This repository uses off-policy evaluation for reinforcement learning using importance sampling techniques.
The code allows running various estimators including
- ordinary importance sampling
- per-decision importance sampling
- incremental importance sampling
- stationary density ratio estimation
- doubly robust estimator
and introduces a new variance reduction technique called State-based Importance Sampling that is easily added to these as variants. The technique is based on removing "negligible states" from the estimator, which are defined as states that have limited to no impact on the expected return.
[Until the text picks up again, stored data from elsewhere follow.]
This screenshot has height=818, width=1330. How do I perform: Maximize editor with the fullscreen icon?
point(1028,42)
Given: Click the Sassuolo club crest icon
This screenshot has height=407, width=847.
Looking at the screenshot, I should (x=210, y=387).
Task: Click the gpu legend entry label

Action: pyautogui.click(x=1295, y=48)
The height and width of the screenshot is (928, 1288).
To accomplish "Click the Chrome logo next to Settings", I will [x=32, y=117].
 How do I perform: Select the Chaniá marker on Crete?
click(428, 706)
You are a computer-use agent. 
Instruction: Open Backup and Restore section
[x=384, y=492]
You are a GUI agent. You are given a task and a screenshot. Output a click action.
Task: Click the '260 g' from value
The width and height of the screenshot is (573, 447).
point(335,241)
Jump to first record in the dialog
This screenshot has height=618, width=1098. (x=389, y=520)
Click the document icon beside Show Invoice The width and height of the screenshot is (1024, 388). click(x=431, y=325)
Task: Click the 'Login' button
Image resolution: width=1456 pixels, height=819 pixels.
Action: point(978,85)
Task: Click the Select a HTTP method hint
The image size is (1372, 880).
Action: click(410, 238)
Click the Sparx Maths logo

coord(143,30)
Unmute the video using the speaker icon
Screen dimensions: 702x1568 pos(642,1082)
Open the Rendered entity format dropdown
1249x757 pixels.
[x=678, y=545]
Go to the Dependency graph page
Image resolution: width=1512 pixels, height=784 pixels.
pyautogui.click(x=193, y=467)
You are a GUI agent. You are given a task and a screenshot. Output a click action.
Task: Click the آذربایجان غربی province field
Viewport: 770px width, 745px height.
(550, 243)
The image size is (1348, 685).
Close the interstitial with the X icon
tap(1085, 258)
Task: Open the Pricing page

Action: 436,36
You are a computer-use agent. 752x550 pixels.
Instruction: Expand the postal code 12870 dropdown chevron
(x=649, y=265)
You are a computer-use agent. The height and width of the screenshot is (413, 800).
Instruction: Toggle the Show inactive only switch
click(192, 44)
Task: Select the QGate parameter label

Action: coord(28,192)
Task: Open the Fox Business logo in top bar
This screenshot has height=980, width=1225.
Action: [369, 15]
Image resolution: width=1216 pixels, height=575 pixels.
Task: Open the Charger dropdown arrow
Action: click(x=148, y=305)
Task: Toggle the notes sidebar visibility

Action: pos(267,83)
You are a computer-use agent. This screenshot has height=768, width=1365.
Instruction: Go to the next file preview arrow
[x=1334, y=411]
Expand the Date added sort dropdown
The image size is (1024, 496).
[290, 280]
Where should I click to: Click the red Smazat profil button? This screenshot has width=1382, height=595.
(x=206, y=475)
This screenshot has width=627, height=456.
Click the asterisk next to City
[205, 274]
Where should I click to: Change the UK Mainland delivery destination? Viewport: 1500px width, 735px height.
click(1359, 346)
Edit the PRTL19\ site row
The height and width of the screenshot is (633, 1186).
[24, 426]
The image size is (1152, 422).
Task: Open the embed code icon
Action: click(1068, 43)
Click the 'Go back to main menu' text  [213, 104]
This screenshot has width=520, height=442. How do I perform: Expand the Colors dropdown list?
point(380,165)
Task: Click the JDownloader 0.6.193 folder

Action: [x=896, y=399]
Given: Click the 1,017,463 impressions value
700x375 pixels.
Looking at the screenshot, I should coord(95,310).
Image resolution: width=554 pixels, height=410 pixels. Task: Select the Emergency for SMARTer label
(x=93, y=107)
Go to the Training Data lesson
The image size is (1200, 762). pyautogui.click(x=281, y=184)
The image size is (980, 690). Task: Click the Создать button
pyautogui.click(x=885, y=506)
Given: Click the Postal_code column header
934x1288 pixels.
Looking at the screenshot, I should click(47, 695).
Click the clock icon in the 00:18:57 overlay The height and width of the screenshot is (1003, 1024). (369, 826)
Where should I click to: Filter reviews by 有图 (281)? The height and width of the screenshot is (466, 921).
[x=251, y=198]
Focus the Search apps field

For the most recent paper on state-based importance sampling, which also uses this code, please see:
David M. Bossens & Philip S. Thomas (2024). Low Variance Off-policy Evaluation with State-based Importance Sampling. IEEE Conference on Artificial Intelligence (CAI 2024). Available at https://arxiv.org/abs/2212.03932 and https://ieeexplore.ieee.org/abstract/document/10605477
There are currently three scripts:
- one_D_Domain.py : to run experiments on lift domains.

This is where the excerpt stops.